Problem requirements:
Please say how many lines below include the word "computer", with nothing beyond the number.

Information:
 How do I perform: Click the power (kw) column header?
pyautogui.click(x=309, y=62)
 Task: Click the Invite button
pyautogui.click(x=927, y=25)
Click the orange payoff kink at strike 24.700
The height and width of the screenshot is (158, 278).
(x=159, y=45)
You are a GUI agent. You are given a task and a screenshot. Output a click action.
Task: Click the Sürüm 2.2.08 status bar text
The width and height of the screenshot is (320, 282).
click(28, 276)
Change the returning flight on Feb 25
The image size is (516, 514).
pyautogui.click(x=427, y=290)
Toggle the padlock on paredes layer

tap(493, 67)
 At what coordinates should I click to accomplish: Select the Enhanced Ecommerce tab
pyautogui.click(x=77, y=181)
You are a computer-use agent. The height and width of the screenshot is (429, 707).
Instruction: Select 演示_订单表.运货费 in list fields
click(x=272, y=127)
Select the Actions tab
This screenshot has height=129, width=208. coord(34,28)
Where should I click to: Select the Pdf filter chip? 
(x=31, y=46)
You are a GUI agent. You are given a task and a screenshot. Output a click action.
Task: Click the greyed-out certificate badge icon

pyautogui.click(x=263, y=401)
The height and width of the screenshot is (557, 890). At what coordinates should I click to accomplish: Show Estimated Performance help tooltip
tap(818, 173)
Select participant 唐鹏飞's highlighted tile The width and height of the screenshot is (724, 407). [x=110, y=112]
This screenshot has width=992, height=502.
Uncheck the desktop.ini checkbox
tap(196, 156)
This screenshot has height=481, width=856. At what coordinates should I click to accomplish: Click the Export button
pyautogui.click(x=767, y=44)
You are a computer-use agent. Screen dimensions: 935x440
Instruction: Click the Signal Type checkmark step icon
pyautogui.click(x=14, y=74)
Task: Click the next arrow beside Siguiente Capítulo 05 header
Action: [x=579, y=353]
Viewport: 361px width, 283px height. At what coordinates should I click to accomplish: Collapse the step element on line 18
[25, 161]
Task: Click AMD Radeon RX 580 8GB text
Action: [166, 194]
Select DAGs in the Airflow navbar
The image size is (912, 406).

Task answer:
2